### Extracted text
===

Yee, Wee L., Alston, Diane G.
Journal of pest science 2011 v.85 no.1 pp. 141
Drosophila, Prunus avium, Rhagoletis indifferens, baits, cherries, fruits, malathion, mortality, orchards, oviposition, pests, spinosad, spray volume, spraying, toxicity, North America
Western cherry fruit fly, Rhagoletis indifferens Curran (Diptera: Tephritidae), is a pest of sweet and tart cherry, Prunus avium L. (L.) and P. cerasus L., respectively, in western North America. This fly is commonly controlled with spinosad bait sprays. Spotted wing drosophila, Drosophila suzukii Matsumura, is potentially a new pest of cherries in this region that could be a threat to orchards at the same time as R. indifferens. Drosophila suzukii apparently is not controlled using spinosad bait sprays, but may potentially be controlled using malathion, zeta-cypermethrin, and spinetoram. However, how well these last three materials protect fruit against reproductively mature R. indifferens is not known. In laboratory observations, R. indifferens spent the least amount of time on cherries treated with zeta-cypermethrin, possibly because of its toxicity and irritant effects. In laboratory experiments, zeta-cypermethrin killed flies more quickly than malathion and spinetoram, causing up to 100% mortality 2 h after exposure. Zeta-cypermethrin prevented all oviposition when flies walked on dried residues for 20–25 min or were directly sprayed, and then exposed to cherries with dried residues, simulating exposure of mature female flies in a treated orchard. Malathion and spinetoram reduced oviposition compared with controls, but did not prevent it, when flies contacted residues or were directly sprayed at a high volume. Results suggest zeta-cypermethrin is the most effective of the three materials at protecting cherries against mature R. indifferens and could be used in an integrated control program for it and D. suzukii.

===

### Excerpted data

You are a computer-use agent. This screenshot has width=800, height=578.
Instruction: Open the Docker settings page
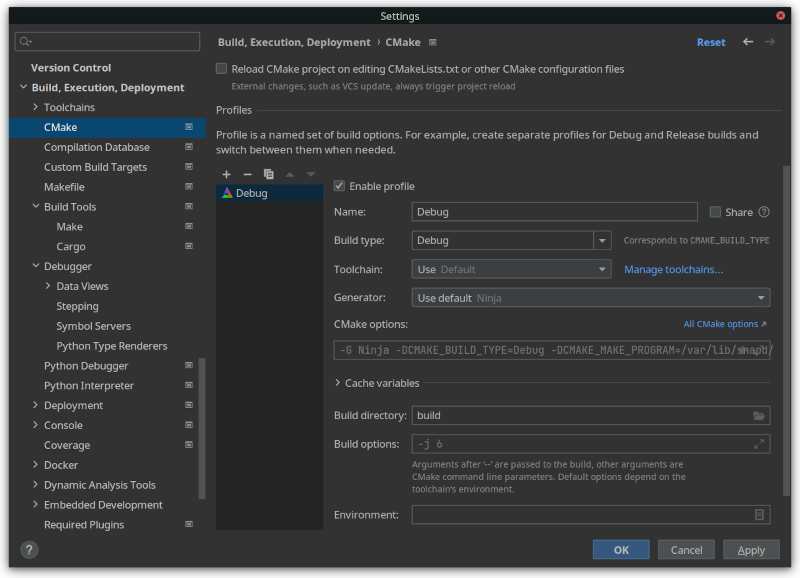[x=61, y=464]
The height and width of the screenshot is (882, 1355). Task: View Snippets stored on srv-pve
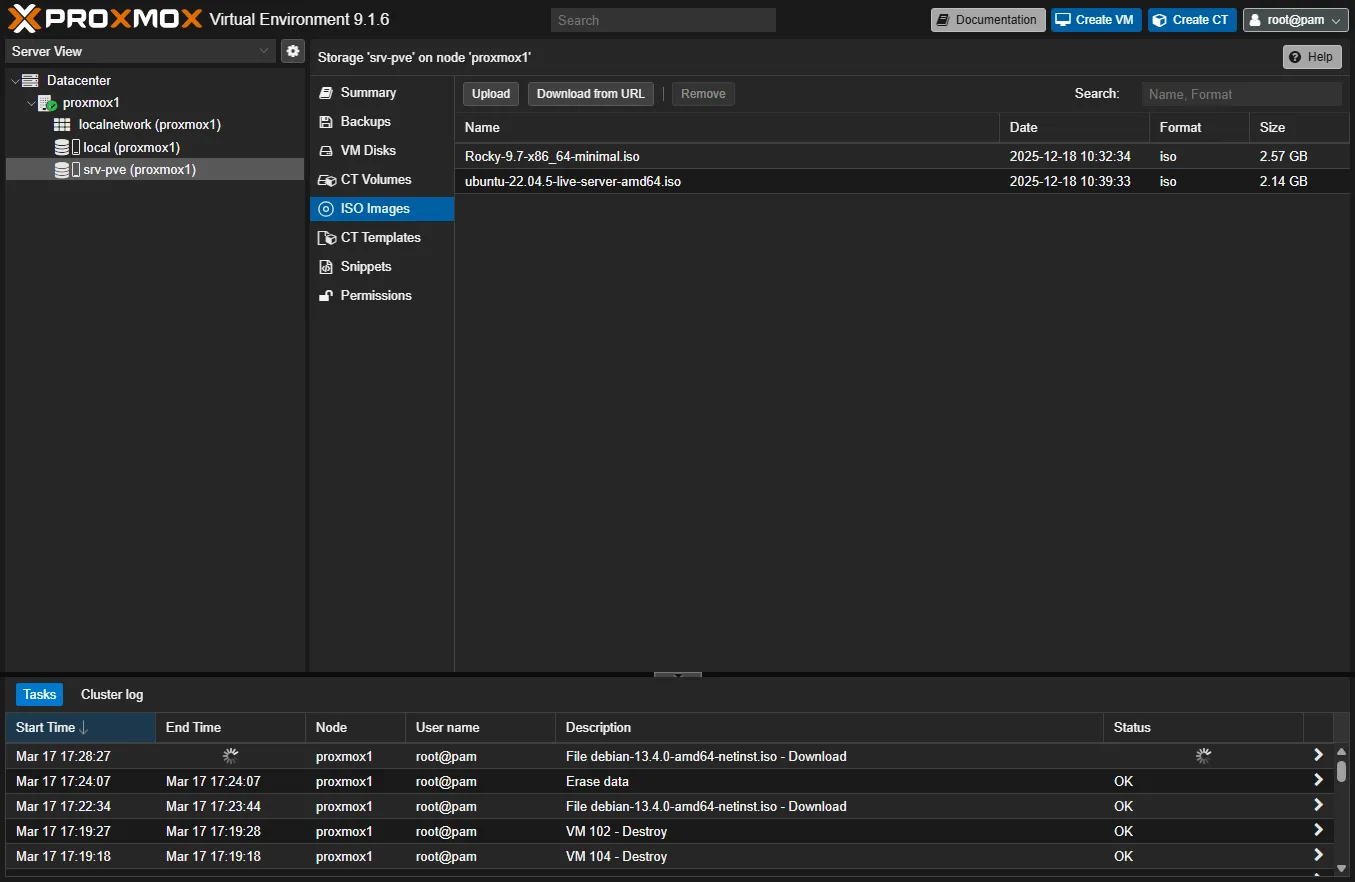click(366, 266)
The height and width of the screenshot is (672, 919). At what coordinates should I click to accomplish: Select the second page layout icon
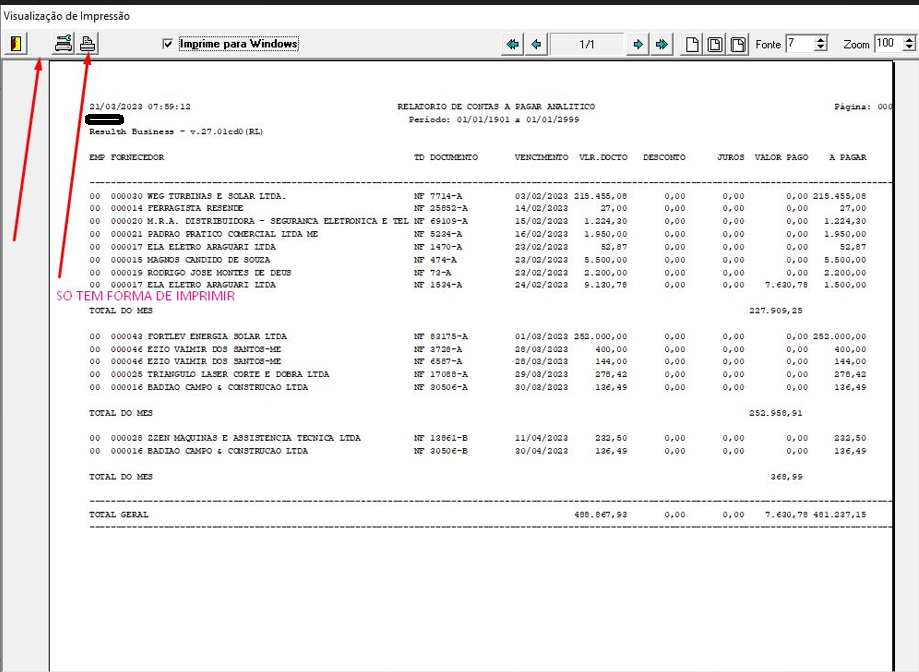point(715,44)
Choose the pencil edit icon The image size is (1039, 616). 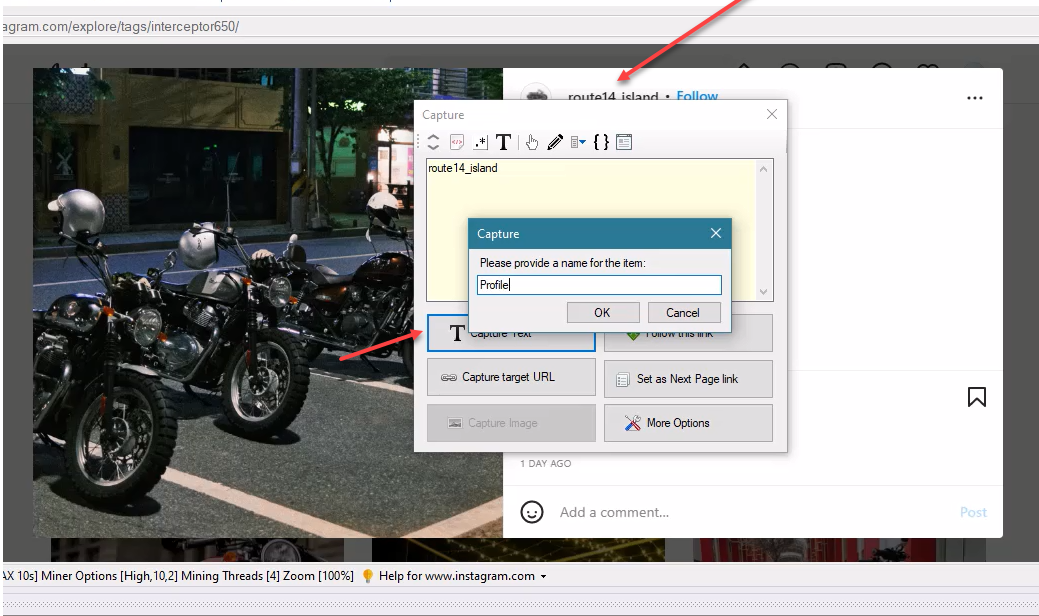tap(555, 143)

===

### Aim of the task
Decide whether each statement below agrees with the text on the western cherry fruit fly, answering yes or no and quoting the deciding words of the text. 1. Zeta-cypermethrin caused up to 100% mortality 2 h after exposure. 2. Malathion and spinetoram prevented all oviposition when flies were directly sprayed at a high volume. 3. Drosophila suzukii is controlled using spinosad bait sprays.

### Exercise answer
1. Yes: "causing up to 100% mortality 2 h after exposure"
2. No: "Malathion and spinetoram reduced oviposition compared with controls, but did not prevent it"
3. No: "Drosophila suzukii apparently is not controlled using spinosad bait sprays"